DOCUMENT TEXT start

# Ultegra SL 6600 vs 6700 brakeset



## deviousalex (Aug 18, 2010)

I am looking on ebay and I see that I can get an Ultegra SL 6600 brakeset for about $100 new in box. Does anyone know the difference between these and the newer 6700s?


----------



## Greg Smalter (Jul 16, 2005)

The 6700s are more powerful and are designed to work with the newer 6700 or 7900 levers.

Any combination of levers and brakes will probably still stop your bike fine, but newer levers with older brakes will have the weakest stopping power and newer brakes with older levers will have the strongest. I haven't tried any of the "invalid" combinations so I can't say whether or not they are dangerous (lock your wheel instantly or don' stop you at all), but there are so many other factors in braking I find it hard to believe it makes as much of a difference as Shimano says it does.


----------



## deviousalex (Aug 18, 2010)

Thank you, that was very informative. Do you have a list of these 'invalid' combinations? I have some 2011 105 shifters and I'm thinking of getting a Ultegra SL 6600-G brakeset, which on ebay runs for about $100 new in box.


----------



## Amfoto1 (Feb 16, 2010)

Reportedly for 2010 Shimano has gone to different brake pads. I haven't used those yet but 6600 and earlier Ultegra pads weren't particularly good and I'd swap them out for Kool Stop as a matter of course... Then they work fine. I'm sure a good set of Swiss Stop pads would do the job, too. 

Aside from that, so long as you stick with a dual pivot caliper brake whenever using levers designed for them, you should be just fine. People get in trouble trying to mix flat bar levers with calipers and road levers with v-brakes or cantilevers. And there are some ultra lightweight or low cost single pivot road calipers around, which I'd avoid unless I were willing to compromise on stopping power in the name of lower weight.

DOCUMENT TEXT end

**WHAT IS ASKED**
1. In the Ultegra brakeset thread, which levers does Greg Smalter say the 6700 brakes are designed to work with?
2. Carry the Ultegra brakeset thread on from the point where it stops.

MATERIAL start

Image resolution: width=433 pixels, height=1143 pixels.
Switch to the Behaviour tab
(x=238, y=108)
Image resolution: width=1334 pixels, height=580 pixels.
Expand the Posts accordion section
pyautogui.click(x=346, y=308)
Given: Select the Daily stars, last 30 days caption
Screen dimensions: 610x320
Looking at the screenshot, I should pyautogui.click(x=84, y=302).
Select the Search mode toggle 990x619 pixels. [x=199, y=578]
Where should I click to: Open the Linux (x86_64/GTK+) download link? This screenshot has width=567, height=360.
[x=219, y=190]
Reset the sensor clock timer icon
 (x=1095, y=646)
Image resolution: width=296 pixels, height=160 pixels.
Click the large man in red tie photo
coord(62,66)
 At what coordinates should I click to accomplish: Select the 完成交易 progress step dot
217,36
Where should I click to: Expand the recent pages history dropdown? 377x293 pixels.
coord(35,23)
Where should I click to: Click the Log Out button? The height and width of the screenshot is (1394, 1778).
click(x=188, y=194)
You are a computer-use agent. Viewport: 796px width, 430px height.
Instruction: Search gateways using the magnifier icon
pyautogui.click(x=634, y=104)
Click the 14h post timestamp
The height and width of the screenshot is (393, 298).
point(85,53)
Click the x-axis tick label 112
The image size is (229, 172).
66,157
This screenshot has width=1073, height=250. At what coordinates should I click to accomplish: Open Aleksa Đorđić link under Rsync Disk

MATERIAL end

**RESPONSES TO THE TASKS**
1. The newer 6700 or 7900 levers.

2.
Some of it comes down to aesthetics. I believe 6600G is the blue/gray finish Ultegra used to be offered in. It's great looking when new, but a little prone to scratching... or at least showing scratches when they inevitably occur. 6600 was also offered in polished silver. I think there was also an SL (super light) version.... which all G are, but not all of the non-G are. In the case of the calipers, it was only worth minor weight savings.


----------



## Greg Smalter (Jul 16, 2005)

deviousalex said:


> Thank you, that was very informative. Do you have a list of these 'invalid' combinations? I have some 2011 105 shifters and I'm thinking of getting a Ultegra SL 6600-G brakeset, which on ebay runs for about $100 new in box.


I haven't seen a compatibility chart that includes the new 105, but I assume the new 105 has the same new brake pull ratios as the 6700 and 7900. So, according to Shimano, 6600 brakes would be an invalid combination. But, it could still be fine. What's the motivation for getting new brakes?


----------



## deviousalex (Aug 18, 2010)

Greg Smalter said:


> I haven't seen a compatibility chart that includes the new 105, but I assume the new 105 has the same new brake pull ratios as the 6700 and 7900. So, according to Shimano, 6600 brakes would be an invalid combination. But, it could still be fine. What's the motivation for getting new brakes?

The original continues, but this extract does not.